_Problem to work on_
Write out every line exactly, from the start of the records below to the line with "The height and", and stop there. Don't write out the pictures.

_Material for this task_
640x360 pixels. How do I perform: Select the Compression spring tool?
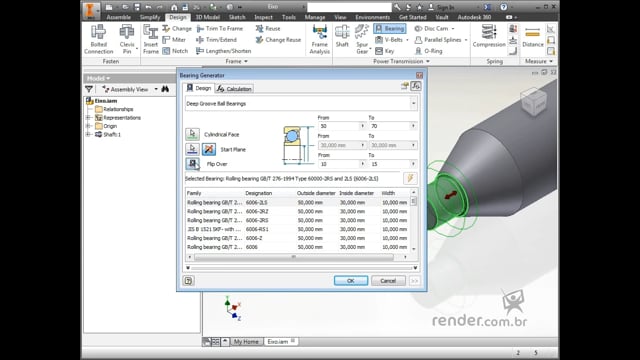point(489,36)
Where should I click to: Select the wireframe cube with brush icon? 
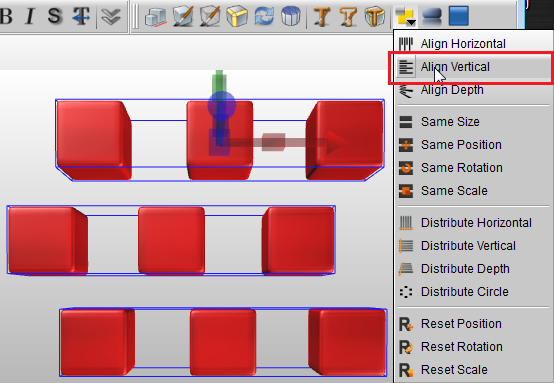click(210, 16)
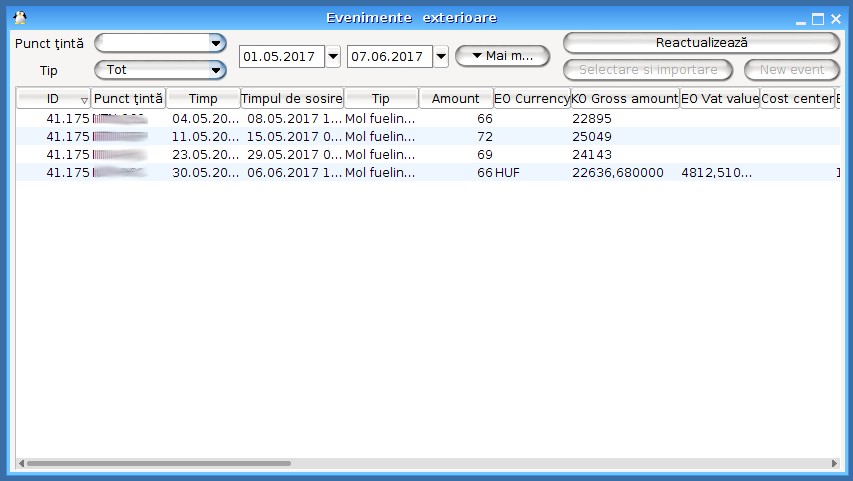Click the New event button
The image size is (853, 481).
[791, 70]
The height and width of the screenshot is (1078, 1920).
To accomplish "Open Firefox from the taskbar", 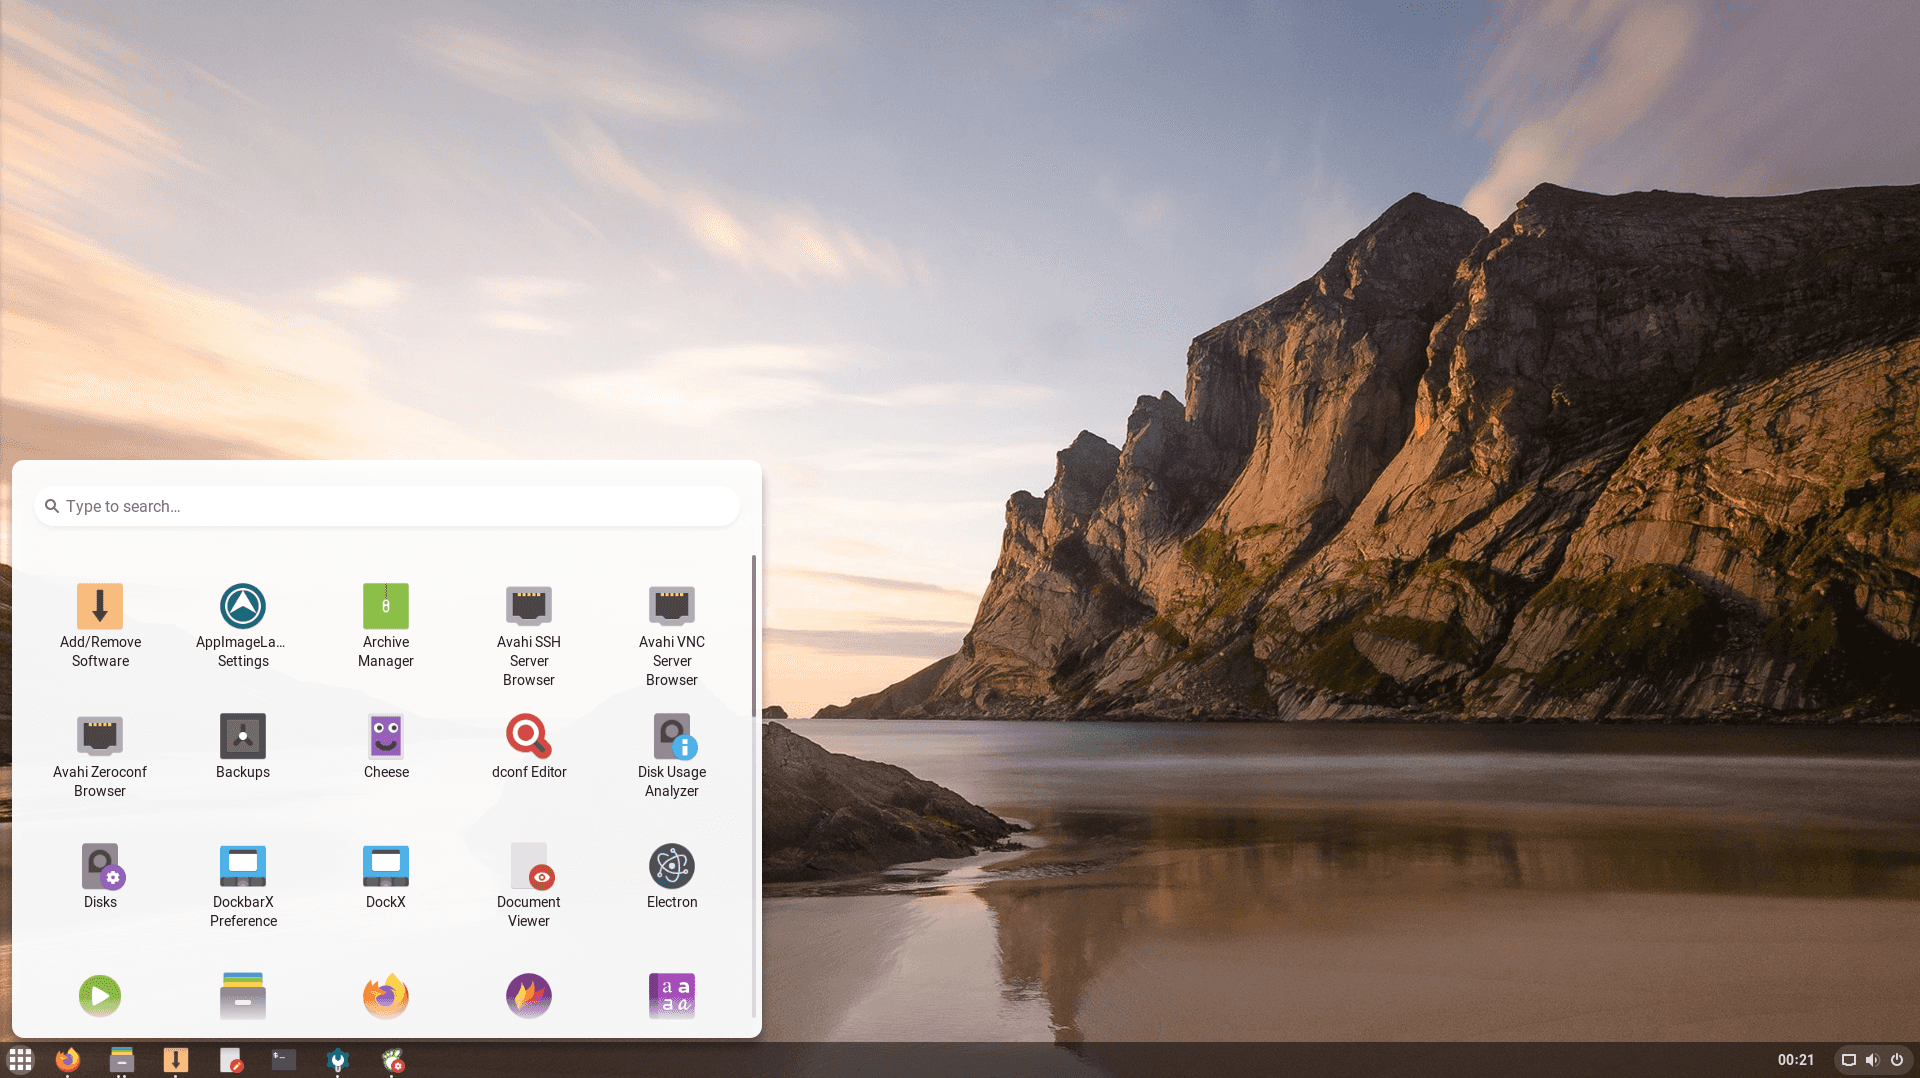I will point(68,1059).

_Result of this task_
640x360 pixels. How do I perform: Select the Compression spring tool?
point(489,36)
Where should I click to: Select the wireframe cube with brush icon? 
click(210, 16)
Click the New event button
The image size is (853, 481).
[791, 70]
The height and width of the screenshot is (1078, 1920).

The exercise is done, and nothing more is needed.